Speaking at a breakfast briefing in June, Lord Redesdale said that energy managers also need financial training so that their recommendations stand a chance of being approved.
Meanwhile, energy services companies (Escos) and solutions providers need to create more innovative business models to create service contracts that do not fall foul of European accounting laws and that compel businesses to invest in energy efficiency, according to Stephen Fawkes, head of the Investor Confidence Project Europe.
The breakfast event was held to launch Financing Energy Efficiency, a new report produced by Energyst Media and sponsored by Cofely. The report, based on reader survey data as well as interviews with financiers and energy managers, is available to download for free.
Alongside Redesdale and Fawkes on the panel were Bill Rogers, head of energy efficiency at the Green Investment Bank and Tony Crane, strategic development director, Energy Services, Cofely UK.
Crane said that Cofely was developing new, service-oriented business models but admitted that the industry had made energy finance too complex. He said service providers must be transparent about finance options and try to win back client trust by acting as independent advisers.
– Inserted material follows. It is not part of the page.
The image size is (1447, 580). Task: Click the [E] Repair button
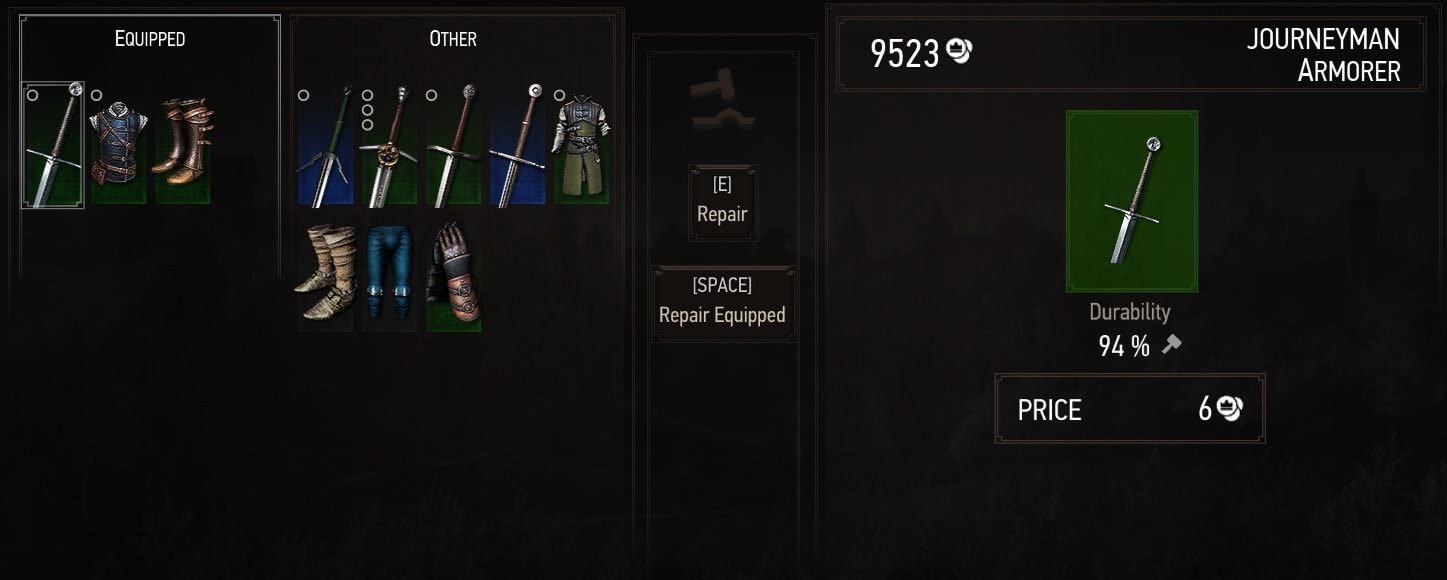723,202
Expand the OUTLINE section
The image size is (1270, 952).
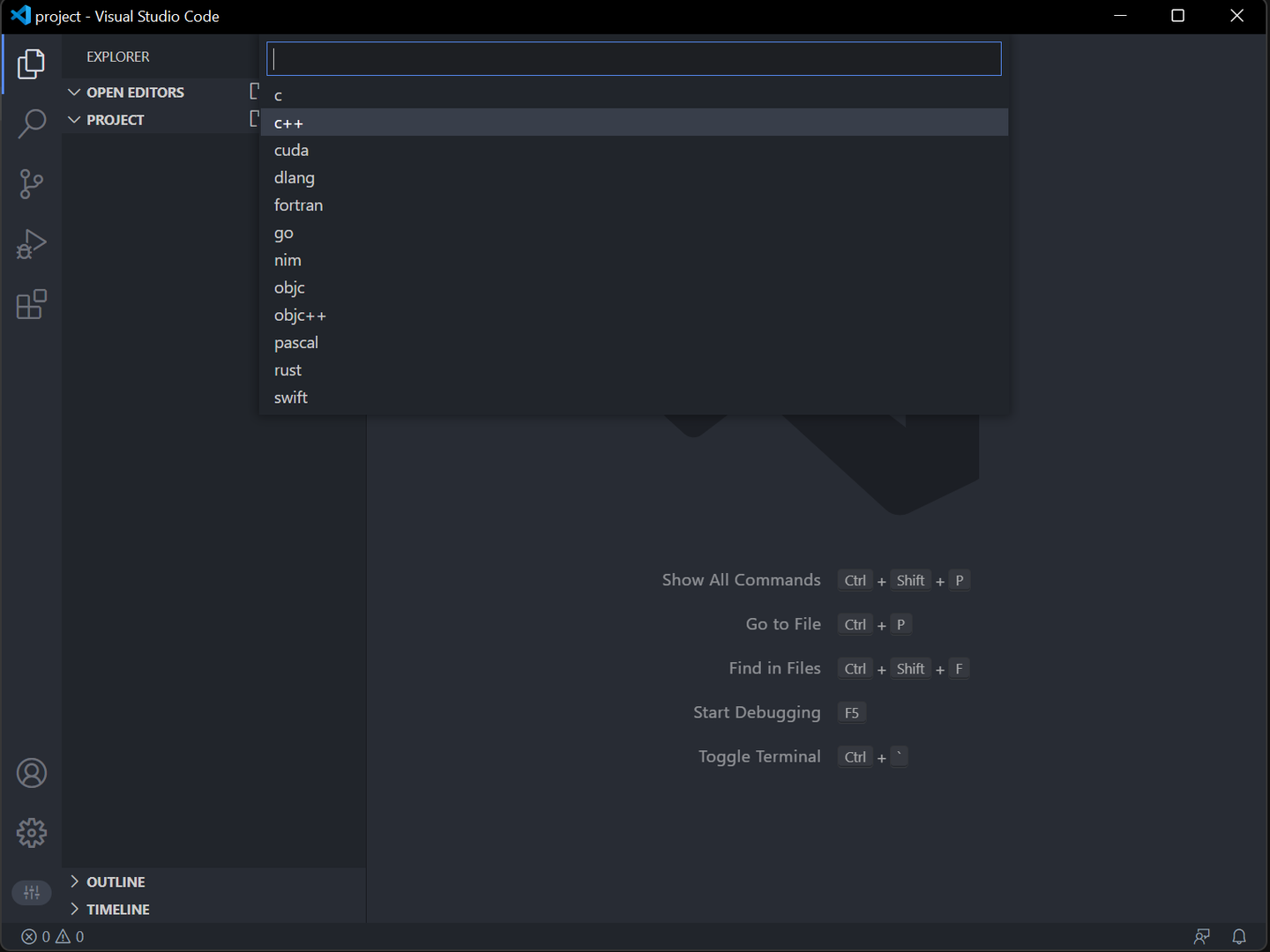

“The right solution might not be to finance it,” said Crane. “We have to explain both options and recommend the best way forward. That way, clients will realise we are trying to help them, not just finance everything.”
Cost of capital was also a barrier to signing off projects. The GIB’s Rogers said the bank was working to bring down that cost but that underlying risk could only be mitigated by good project development. Rogers said it was lacking within energy efficiency.
Fawkes agreed cost of finance was an issue, and that EPCs could no longer be “black boxes” in terms of rates and margins. Scale would bring down cost of capital, he said, and 2% should be the aim. That would not materialise without standardised development protocols and robust performance data upon which to build trust, he said.